2025年1月30日 コーヒーは頭頚部がんのリスクを減らし紅茶は喉頭がんのリスクを上げる

 首から頭部にかけての複数の臓器のがんをまとめて「頭頚部がん」と呼ぶことがあります。具体的には、口腔がん、咽頭がん(上咽頭がん、中咽頭がん、下咽頭がん)、喉頭がん、鼻腔がん、副鼻腔がん、唾液腺がんなどです。GLOBOCANというデータベースによると、このなかで最も多いのが口腔がん、次いで喉頭がん、上咽頭がん、中咽頭がん、下咽頭がん、唾液腺がんと続きます。世界全体では毎年約89万人に頭頚部がんが見つかり、毎年約45万人が死亡しています。頭頚部がんによる死亡者はがん全体の死亡者の約4.5%を占めています。
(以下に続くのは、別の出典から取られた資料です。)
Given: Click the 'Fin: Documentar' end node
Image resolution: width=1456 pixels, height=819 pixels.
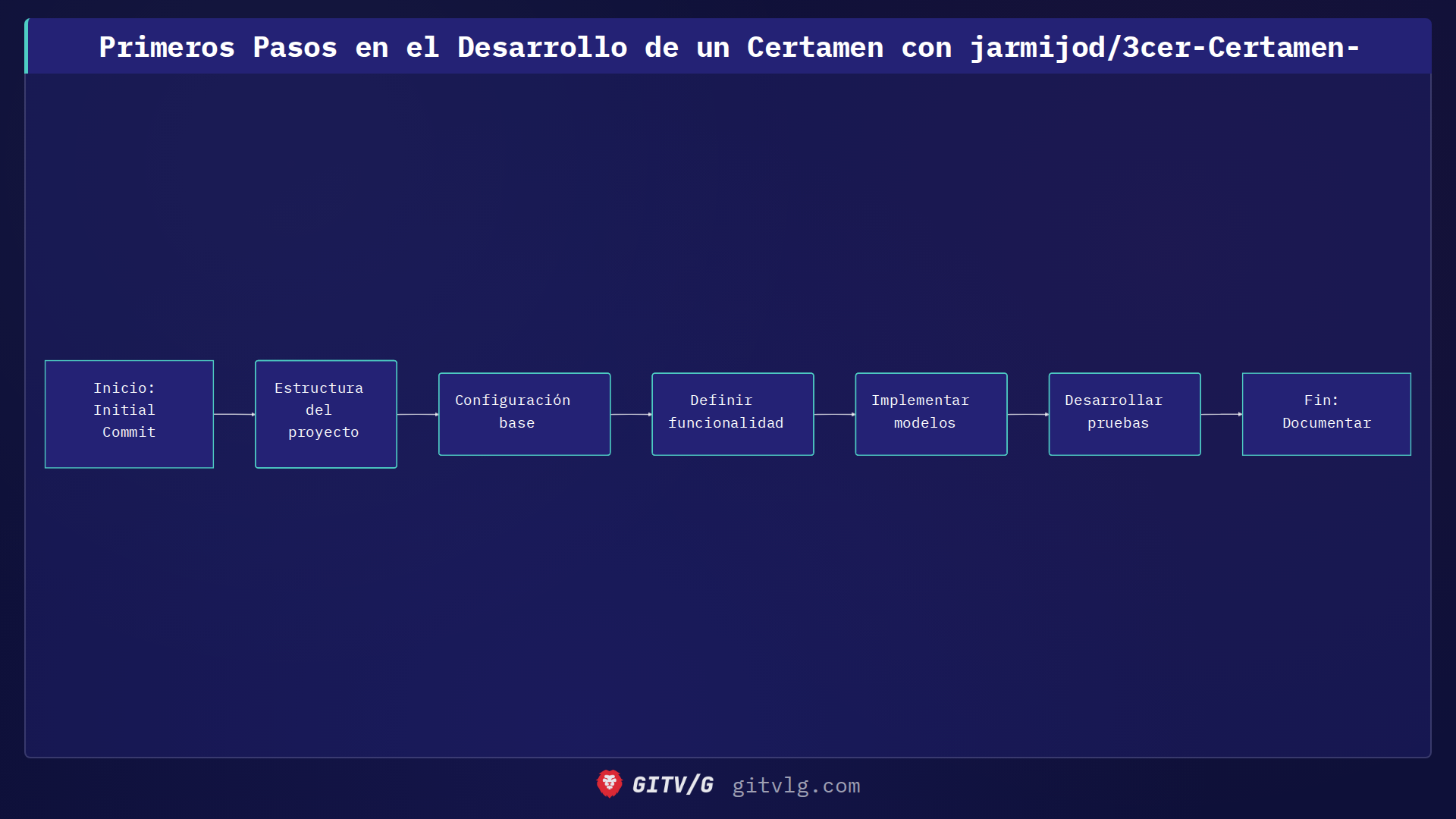Looking at the screenshot, I should click(x=1326, y=413).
 頭頚部がんについてまとめられた2023年の論文によると、頭頚部がんは「世界で7番目に多いがん」とされています。発症因子はかなりはっきりとしていて、タバコ、アルコール、ビンロウ(台湾の路上で見かける血を吐いたような唾液が出る実です)、HPV感染です。先進国ではすでにHPV関連の頭頚部がんがタバコやアルコールによるがんを上回っています。

 今回紹介したいのは「リスク」でなく「リスクを下げる因子」で、それがコーヒーと1日1杯未満の紅茶です。医学誌「Cancer」2024年12月23日号に掲載された論文「コーヒーと紅茶の摂取と頭頸部がんのリスク:国際頭頸部がん疫学コンソーシアムにおける最新の統合分析(Coffee and tea consumption and the risk of head and neck cancer: An updated pooled analysis in the International Head and Neck Cancer Epidemiology Consortium)」から引用します。この研究は、これまでに公表されている14件の研究から9,548 件の頭頸部がんの症例と15,783件の対照例を元に分析したものです。結果は次のようになります。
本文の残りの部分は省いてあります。